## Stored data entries
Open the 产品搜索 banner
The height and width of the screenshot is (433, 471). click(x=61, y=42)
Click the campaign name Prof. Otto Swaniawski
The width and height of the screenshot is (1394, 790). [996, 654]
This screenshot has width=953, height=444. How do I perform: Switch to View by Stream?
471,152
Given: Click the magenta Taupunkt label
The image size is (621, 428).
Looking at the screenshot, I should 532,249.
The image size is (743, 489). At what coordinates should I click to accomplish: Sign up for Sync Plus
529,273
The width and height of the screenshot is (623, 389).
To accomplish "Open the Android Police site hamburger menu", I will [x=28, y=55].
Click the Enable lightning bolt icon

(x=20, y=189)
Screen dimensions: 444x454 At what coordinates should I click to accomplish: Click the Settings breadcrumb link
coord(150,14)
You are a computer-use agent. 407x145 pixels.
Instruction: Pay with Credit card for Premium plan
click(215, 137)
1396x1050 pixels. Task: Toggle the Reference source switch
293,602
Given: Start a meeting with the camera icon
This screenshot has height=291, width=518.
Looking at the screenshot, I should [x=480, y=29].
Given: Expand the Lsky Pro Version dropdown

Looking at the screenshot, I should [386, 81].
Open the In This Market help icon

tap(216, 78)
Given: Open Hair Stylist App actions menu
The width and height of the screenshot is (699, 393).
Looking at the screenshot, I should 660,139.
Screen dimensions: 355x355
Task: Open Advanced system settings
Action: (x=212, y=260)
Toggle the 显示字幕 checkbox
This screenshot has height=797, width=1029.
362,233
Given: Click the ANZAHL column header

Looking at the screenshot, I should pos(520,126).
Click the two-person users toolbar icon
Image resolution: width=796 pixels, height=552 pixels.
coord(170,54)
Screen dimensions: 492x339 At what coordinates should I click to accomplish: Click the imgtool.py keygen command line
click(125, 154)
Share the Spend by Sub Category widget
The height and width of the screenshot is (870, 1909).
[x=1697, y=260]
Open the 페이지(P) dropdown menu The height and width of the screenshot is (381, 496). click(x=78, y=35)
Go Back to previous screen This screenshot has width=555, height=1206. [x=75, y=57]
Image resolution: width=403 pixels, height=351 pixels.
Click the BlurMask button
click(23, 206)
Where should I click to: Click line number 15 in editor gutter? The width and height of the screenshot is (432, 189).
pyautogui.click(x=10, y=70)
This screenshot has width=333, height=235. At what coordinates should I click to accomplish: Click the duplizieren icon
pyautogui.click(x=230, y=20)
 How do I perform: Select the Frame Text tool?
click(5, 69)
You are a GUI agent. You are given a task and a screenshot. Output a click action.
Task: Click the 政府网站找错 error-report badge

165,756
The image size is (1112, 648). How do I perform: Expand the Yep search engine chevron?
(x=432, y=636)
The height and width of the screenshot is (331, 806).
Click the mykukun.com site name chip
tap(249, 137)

## YOUR OBJECTIVE
Above are records; repeat only the lines starting at the line with "The image size is (743, 489)." and ending at the line with "Share the Spend by Sub Category widget", exactly as they appear, both included.

## COMPLETED EXERCISE
The image size is (743, 489). At what coordinates should I click to accomplish: Sign up for Sync Plus
529,273
The width and height of the screenshot is (623, 389).
To accomplish "Open the Android Police site hamburger menu", I will [x=28, y=55].
Click the Enable lightning bolt icon

(x=20, y=189)
Screen dimensions: 444x454 At what coordinates should I click to accomplish: Click the Settings breadcrumb link
coord(150,14)
You are a computer-use agent. 407x145 pixels.
Instruction: Pay with Credit card for Premium plan
click(215, 137)
1396x1050 pixels. Task: Toggle the Reference source switch
293,602
Given: Start a meeting with the camera icon
This screenshot has height=291, width=518.
Looking at the screenshot, I should [x=480, y=29].
Given: Expand the Lsky Pro Version dropdown

Looking at the screenshot, I should [386, 81].
Open the In This Market help icon

tap(216, 78)
Given: Open Hair Stylist App actions menu
The width and height of the screenshot is (699, 393).
Looking at the screenshot, I should 660,139.
Screen dimensions: 355x355
Task: Open Advanced system settings
Action: (x=212, y=260)
Toggle the 显示字幕 checkbox
This screenshot has height=797, width=1029.
362,233
Given: Click the ANZAHL column header

Looking at the screenshot, I should pos(520,126).
Click the two-person users toolbar icon
Image resolution: width=796 pixels, height=552 pixels.
coord(170,54)
Screen dimensions: 492x339 At what coordinates should I click to accomplish: Click the imgtool.py keygen command line
click(125, 154)
Share the Spend by Sub Category widget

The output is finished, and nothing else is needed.